B Atkin foundation year two doctor, L Dupley specialist registrar, trauma and orthopaedic surgery, P Chakravorty specialist registrar, microbiology, K Zafar general practitioner, R Boden consultant, trauma and orthopaedic surgery
Atkin B, Dupley L, Chakravorty P, Zafar K, Boden R.
Approach to patients with a potential prosthetic joint infection
BMJ 2022; 376 :e069502
doi:10.1136/bmj-2021-069502
Re: Late presentation of infected joint replacements
Dear Editor,
The practice pointer by Atkin et al on an "Approach to patients with a potential prosthetic joint infection" contains excellent advice on the assessment and investigation of these patients. The authors correctly say that infected joint replacement is an horrendous complication from the patient’s point of view, commonly resulting in many months of pain and disability. The authors quote an NHS treatment cost of around £36,000 for each infection, however the wider cost to society is far larger. Data from clinical negligence settlements would suggest that the total cost to society of infected joint replacements is around £250 million per year.

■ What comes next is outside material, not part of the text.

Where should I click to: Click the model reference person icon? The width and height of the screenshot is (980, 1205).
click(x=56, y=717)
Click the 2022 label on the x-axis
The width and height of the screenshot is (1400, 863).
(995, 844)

It was Louis Pasteur who said that he was less interested in treatment than in the prevention of bacterial infections. This lesson has not been learned, as there is a huge amount of effort expended on researching methods of treating these infections, but comparatively little effort on prevention. Deep infection rates for joint replacement surgery have changed very little since the 1970s and there are some suggestions in the literature that infection rates are actually getting worse.
Unfortunately the article contains the suggestion that infections occurring more than two years after joint replacement are likely to be haematogenous infections, not therefore related to the actual surgery. This suggestion is dangerously complacent as it implies that operating theatre technique is of no importance in infections presenting after two years post surgery.
A review of 10,000 joint replacements at our hospital showed that substantial numbers of infections present after two years, with skin organisms such as Staph Epidermidis, which are likely to be theatre acquired. Recent evidence using genomic techniques has shown that operating theatre air is the likely infection source in clean soft tissue surgery, even when implants are not involved.
The classification of infections after 24 months as being haematogenous is derived from observational data in a paper written by Fitzgerald in 1977. This paper has been quoted in multiple subsequent publications, but it is of limited value because it does not contain information on late infection rates from different types of operating theatre, so it only provides very low grade evidence.
There is very little data in the literature to provide more robust evidence, however the original observations of John Charnley are highly relevant. Charnley’s first total hip replacements were carried out in a theatre with a low number of changes, and poor microbiology. His infection rate was greatly improved by increasing the number of changes and improving the microbiology. The patients were meticulously documented up to 5 years post surgery. Improving the air changes from up to 130 per hour to 300 per hour improved the settle plate colony count from between 0.5 and 70 colonies per hour, down to 0.0 to 0.2 per hour.
The key point is that the deep infection rate for infections presenting prior to two years improved from 2.18% to 0.97%. The infection rate for infections presenting between two and five years post surgery however improved from 0.87% to 0.28%, which is a larger improvement. This means that late presenting infections are related to operating theatre technique, unless there is microbiological proof of a different source.
Yours Sincerely,
Andrew Thomas FRCS FRCP
a.m.c.thomas@bham.ac.uk
Aitkin B, et al. Approach to patients with a potential prosthetic joint infection.
BMJ 2022;376:e069502
http://dx.doi.org/10.1136/bmj-2021-069502
Dale H et al. Increasing risk of prosthetic joint infection after total hip arthroplasty.
Acta Orthopaedica 2012; 83 (5): 449–458
Fitzgerald RH et al. Deep wound sepsis following hip arthroplasty.
J Bone Joint Surgery Am. 1977; 59A (7): 847-855
Phillips JE et al. The incidence of deep prosthetic infections in a specialist orthopaedic hospital.
J Bone Joint Surgery Br. 2006 88B (7): 943-948
Stauning MA et al. Genetic relationship between bacteria isolated from intraoperative air samples and surgical site infections at a major teaching hospital in Ghana.
J Hosp Infection. 2020 104: 309-320
Charnley J. Postoperative infection after total hip replacement with special reference to air contamination in the operating room.